### Given records
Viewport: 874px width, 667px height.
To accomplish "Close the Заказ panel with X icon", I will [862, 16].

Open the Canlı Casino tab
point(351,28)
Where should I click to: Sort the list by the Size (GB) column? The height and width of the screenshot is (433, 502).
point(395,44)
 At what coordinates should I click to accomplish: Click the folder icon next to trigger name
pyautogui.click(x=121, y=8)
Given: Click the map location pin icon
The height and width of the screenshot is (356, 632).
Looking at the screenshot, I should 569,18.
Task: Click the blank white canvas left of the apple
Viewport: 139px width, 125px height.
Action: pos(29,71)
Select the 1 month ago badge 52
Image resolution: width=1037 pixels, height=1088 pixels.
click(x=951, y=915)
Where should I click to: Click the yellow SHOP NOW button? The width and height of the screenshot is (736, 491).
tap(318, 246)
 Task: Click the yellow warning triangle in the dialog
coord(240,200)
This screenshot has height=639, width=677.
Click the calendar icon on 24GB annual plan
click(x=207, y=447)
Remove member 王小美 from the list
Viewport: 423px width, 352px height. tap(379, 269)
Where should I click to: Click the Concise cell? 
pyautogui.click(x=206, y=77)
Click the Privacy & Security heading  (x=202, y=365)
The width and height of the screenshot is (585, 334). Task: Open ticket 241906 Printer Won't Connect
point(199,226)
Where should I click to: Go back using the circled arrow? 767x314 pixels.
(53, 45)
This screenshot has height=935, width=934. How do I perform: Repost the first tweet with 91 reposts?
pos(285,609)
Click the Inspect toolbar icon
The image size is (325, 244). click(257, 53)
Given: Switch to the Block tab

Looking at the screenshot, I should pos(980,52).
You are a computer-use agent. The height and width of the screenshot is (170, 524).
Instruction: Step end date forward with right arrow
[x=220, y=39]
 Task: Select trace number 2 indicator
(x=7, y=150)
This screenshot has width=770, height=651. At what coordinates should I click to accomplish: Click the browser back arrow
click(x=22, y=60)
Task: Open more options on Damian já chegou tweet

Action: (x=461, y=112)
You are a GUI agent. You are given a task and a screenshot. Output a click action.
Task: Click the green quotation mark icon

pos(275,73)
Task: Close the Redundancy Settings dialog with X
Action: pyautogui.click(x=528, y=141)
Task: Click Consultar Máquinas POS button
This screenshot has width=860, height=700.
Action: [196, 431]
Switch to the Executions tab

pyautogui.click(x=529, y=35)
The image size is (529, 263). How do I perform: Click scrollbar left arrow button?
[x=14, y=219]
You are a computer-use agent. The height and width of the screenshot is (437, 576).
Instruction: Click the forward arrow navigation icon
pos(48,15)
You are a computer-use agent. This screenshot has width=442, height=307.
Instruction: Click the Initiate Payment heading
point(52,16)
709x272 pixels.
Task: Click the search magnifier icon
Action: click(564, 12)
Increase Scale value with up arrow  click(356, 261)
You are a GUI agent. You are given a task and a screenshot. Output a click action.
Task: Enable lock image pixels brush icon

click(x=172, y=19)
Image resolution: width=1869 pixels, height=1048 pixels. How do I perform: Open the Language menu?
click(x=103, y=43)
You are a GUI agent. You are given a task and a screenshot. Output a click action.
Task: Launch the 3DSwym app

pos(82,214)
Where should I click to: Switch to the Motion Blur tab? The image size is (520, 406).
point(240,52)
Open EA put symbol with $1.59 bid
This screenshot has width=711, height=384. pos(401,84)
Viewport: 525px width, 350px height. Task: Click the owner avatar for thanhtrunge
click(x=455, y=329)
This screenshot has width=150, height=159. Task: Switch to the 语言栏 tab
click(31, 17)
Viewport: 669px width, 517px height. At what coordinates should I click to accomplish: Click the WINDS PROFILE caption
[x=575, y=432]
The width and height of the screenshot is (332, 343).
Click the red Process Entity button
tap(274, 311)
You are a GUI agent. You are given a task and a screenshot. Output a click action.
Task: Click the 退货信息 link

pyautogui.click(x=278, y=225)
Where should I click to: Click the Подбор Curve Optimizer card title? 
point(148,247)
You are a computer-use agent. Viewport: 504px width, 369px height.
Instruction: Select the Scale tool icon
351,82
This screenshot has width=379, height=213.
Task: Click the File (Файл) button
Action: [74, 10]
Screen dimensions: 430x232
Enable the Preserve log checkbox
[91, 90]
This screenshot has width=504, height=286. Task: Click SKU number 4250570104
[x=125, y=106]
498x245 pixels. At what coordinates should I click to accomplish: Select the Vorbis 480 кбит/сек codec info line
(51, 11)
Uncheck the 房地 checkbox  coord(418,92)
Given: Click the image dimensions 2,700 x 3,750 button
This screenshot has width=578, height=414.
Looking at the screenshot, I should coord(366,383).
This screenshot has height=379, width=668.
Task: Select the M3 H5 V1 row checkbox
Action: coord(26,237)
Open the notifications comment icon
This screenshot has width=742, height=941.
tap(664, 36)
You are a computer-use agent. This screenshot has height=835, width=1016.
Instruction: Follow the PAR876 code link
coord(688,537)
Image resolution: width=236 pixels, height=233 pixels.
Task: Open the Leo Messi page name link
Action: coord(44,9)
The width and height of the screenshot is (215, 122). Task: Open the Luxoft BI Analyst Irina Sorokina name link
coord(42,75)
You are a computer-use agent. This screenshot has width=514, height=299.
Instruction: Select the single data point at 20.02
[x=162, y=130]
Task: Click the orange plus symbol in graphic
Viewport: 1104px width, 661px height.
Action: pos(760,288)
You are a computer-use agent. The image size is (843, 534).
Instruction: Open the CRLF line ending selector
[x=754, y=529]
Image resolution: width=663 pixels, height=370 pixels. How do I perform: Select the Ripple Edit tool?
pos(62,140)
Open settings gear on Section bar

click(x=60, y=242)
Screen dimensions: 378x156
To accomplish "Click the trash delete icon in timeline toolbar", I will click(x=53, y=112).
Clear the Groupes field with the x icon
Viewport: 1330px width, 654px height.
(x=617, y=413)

### Description of the task
From the line containing "You are a computer-use agent. Viewport: 504px" to the final line of the data above, transcribe every line exactly and nothing more.

### Result for this exercise
You are a computer-use agent. Viewport: 504px width, 369px height.
Instruction: Select the Scale tool icon
351,82
This screenshot has width=379, height=213.
Task: Click the File (Файл) button
Action: [74, 10]
Screen dimensions: 430x232
Enable the Preserve log checkbox
[91, 90]
This screenshot has width=504, height=286. Task: Click SKU number 4250570104
[x=125, y=106]
498x245 pixels. At what coordinates should I click to accomplish: Select the Vorbis 480 кбит/сек codec info line
(51, 11)
Uncheck the 房地 checkbox  coord(418,92)
Given: Click the image dimensions 2,700 x 3,750 button
This screenshot has width=578, height=414.
Looking at the screenshot, I should coord(366,383).
This screenshot has height=379, width=668.
Task: Select the M3 H5 V1 row checkbox
Action: coord(26,237)
Open the notifications comment icon
This screenshot has width=742, height=941.
tap(664, 36)
You are a computer-use agent. This screenshot has height=835, width=1016.
Instruction: Follow the PAR876 code link
coord(688,537)
Image resolution: width=236 pixels, height=233 pixels.
Task: Open the Leo Messi page name link
Action: coord(44,9)
The width and height of the screenshot is (215, 122). Task: Open the Luxoft BI Analyst Irina Sorokina name link
coord(42,75)
You are a computer-use agent. This screenshot has width=514, height=299.
Instruction: Select the single data point at 20.02
[x=162, y=130]
Task: Click the orange plus symbol in graphic
Viewport: 1104px width, 661px height.
Action: pos(760,288)
You are a computer-use agent. The image size is (843, 534).
Instruction: Open the CRLF line ending selector
[x=754, y=529]
Image resolution: width=663 pixels, height=370 pixels. How do I perform: Select the Ripple Edit tool?
pos(62,140)
Open settings gear on Section bar

click(x=60, y=242)
Screen dimensions: 378x156
To accomplish "Click the trash delete icon in timeline toolbar", I will click(x=53, y=112).
Clear the Groupes field with the x icon
Viewport: 1330px width, 654px height.
(x=617, y=413)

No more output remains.